The “Where are they now?” genre of documentaries, reunion shows and micro-documentaries is littered with broken hearts and disappointment, falls from grace and once-iridescent dreams beaten down and dimmed. The question alone, “now” being the operative adverb, implies that these people have been forgotten, relegated to the shadowy margins of culture reserved for the has-beens, the burn-outs, the once-weres. But in spite of this bleak description, these programs are routinely imbued with a redemptive spirit. America, after all, loves nothing more than a good comeback story.
Related: last night, I watched the first episode of the newly revived Epicly Later’d, an awesomely titled Viceland series that “profiles legendary pro skaters for a look at their halcyon days and what they’re up to now.” The premiere’s subject was none other than Bam Margera, the smiley raconteur known more for his role in MTV’s Jackass, and, later, Viva La Bam, than his skating (although, as the episode frequently reminds us, Bam was a prodigious skater, too).

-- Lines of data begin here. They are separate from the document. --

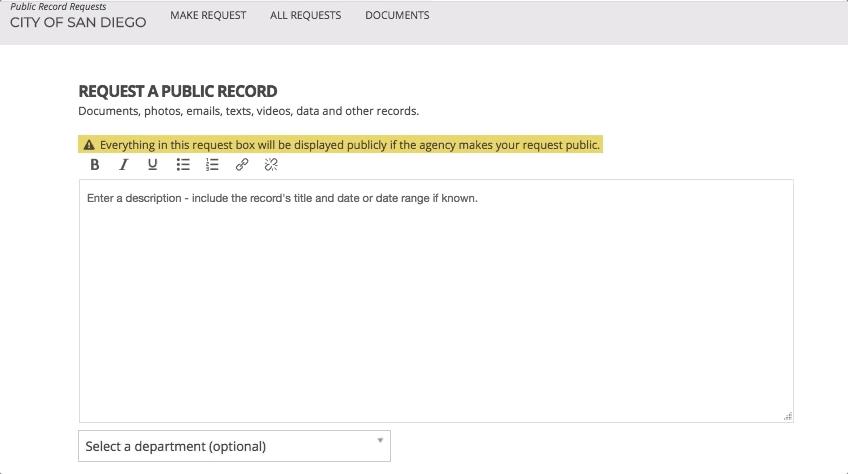This screenshot has height=474, width=848.
Task: Enable underline formatting
Action: point(153,165)
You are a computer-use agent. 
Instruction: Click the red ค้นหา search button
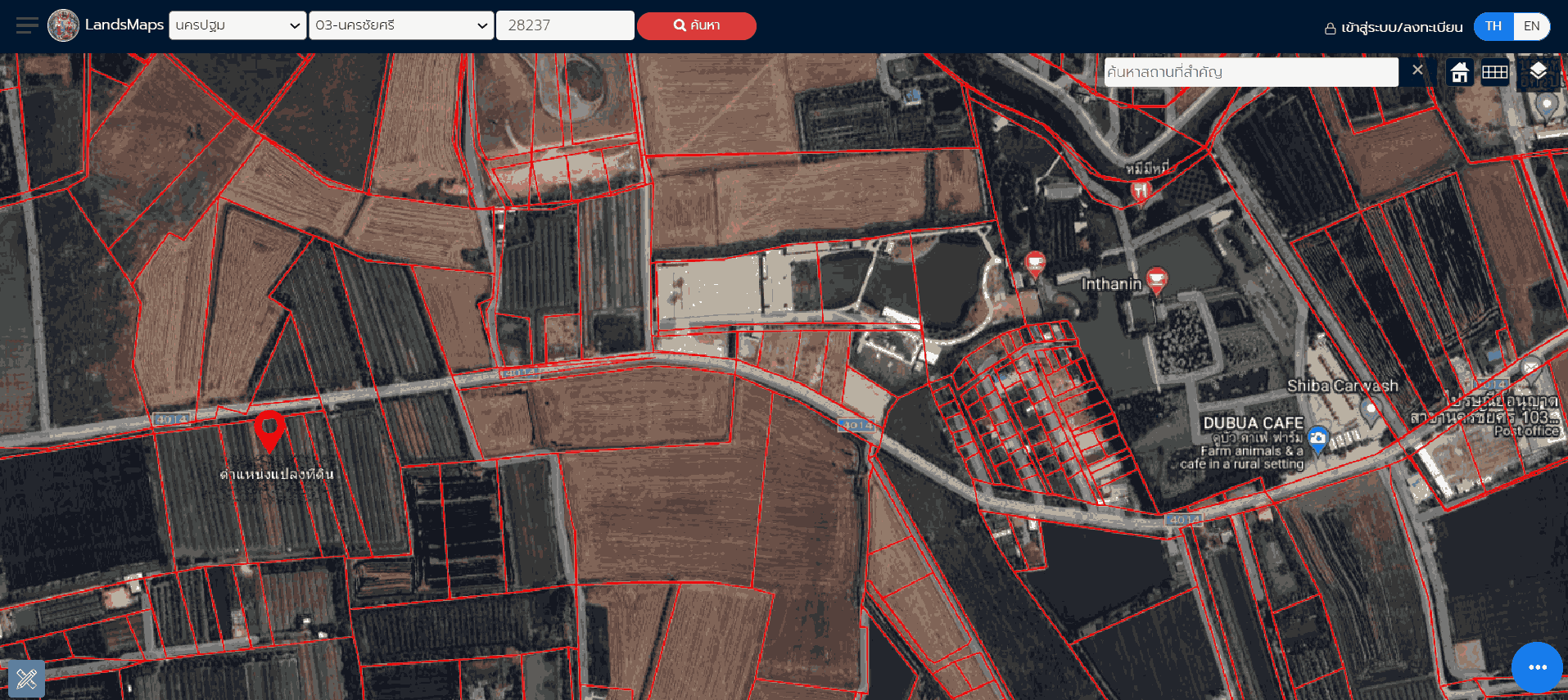(x=696, y=25)

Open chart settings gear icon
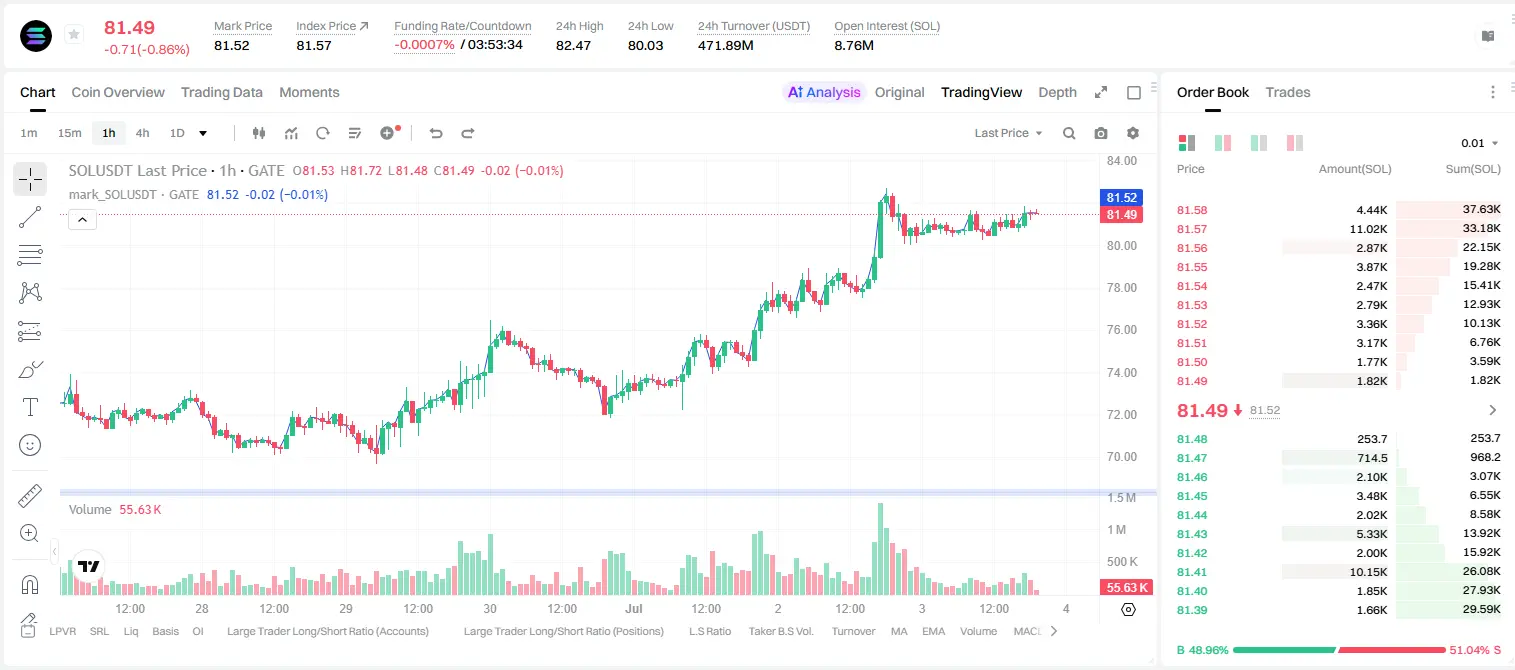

If you came of age in the aughts, like I did, you were probably aware of Jackass, even if just peripherally. Steve-O, Wee-Man, Bam, Ryan Dunn (who tragically died in a car accident in 2011) and the beatific ringleader, Johnny Knoxville were more or less the gang from Clockwork Orange, with ADHD, skateboards and way too much money. Though I never really enjoyed the show, I feel like I’ve seen it a billion times, watching with a mixture of horror and glee as a bunch of hooligans threw themselves off moving vehicles or snorted wasabi or took butt chugs or flailed around in a ball pit full of anacondas, which, even now, I can’t believe actually happened. Looking back, though, the crazier shit they did—the more cavalier they were with their bodies—the more invincible they appeared. Nobody on Jackass, it seemed, ever incurred an injury a beer and a few good laughs couldn’t remedy.
It’s this invincibility that makes Bam’s visage, however many years later, so jarring, even heartbreaking. To see Bam now, in this documentary—with a slight gut, thinning hair, a crowned tooth and eyes that bespeak a lifetime’s worth of bad hangovers—is to see an immortal fallen to earth, a powerful expression of the irrepressible id of youth beaten into submission by the passing of time. And booze. Bam, after rising to a peak of fame in his early-to-mid twenties, and especially following Dunn’s death, became a hardcore alcoholic. Returning to his Pennsylvania mansion in Epicly Later’d, which he used during the years of filming Viva La Bam, Margera, moseying around, notes that “it’s an amusement park that closed down, and now I’m stuck looking at it.” One gets the sense that he’s talking about more than just the house.
The episode, while recounting Bam’s better days, also showcases his slow path to recovery, from Barcelona back to his hometown of Pennsylvania, with the support of his wife (now pregnant), his loving parents and his friend and recovering heroin addict, Brandon Novak. In this sense, it serves as a companion piece to Steve-O Rise & Demise, which aired on MTV in 2009. That documentary was similarly fascinating, alternately tragic and cathartic. (Steve-O was even more fucked up than Bam; with his insane whip-its addiction and nasty coke habit, which ultimately resulted in him losing his mind, he’s achieved an almost Keith Richards-esque status. It’s a wonder he’s still alive, and thriving.) But while Steve-O’s doc left fans thinking everything would be hunky-dory, Bam’s, which includes mention of a relapse, had me feeling unsure about his future.
And yet, there is something wonderfully uplifting about his story. Bam’s recovery appears to go hand-in-hand with his attempts to re-learn skateboarding. Going back to his roots, recapturing a central part of his pre-celebrity self, seems to be his new raison d’être. Where Viceland leaves him, he’s wiping out and getting back on his board, wiping out and getting back on, wiping out and getting back on.
Revealingly, he’s still not wearing a helmet.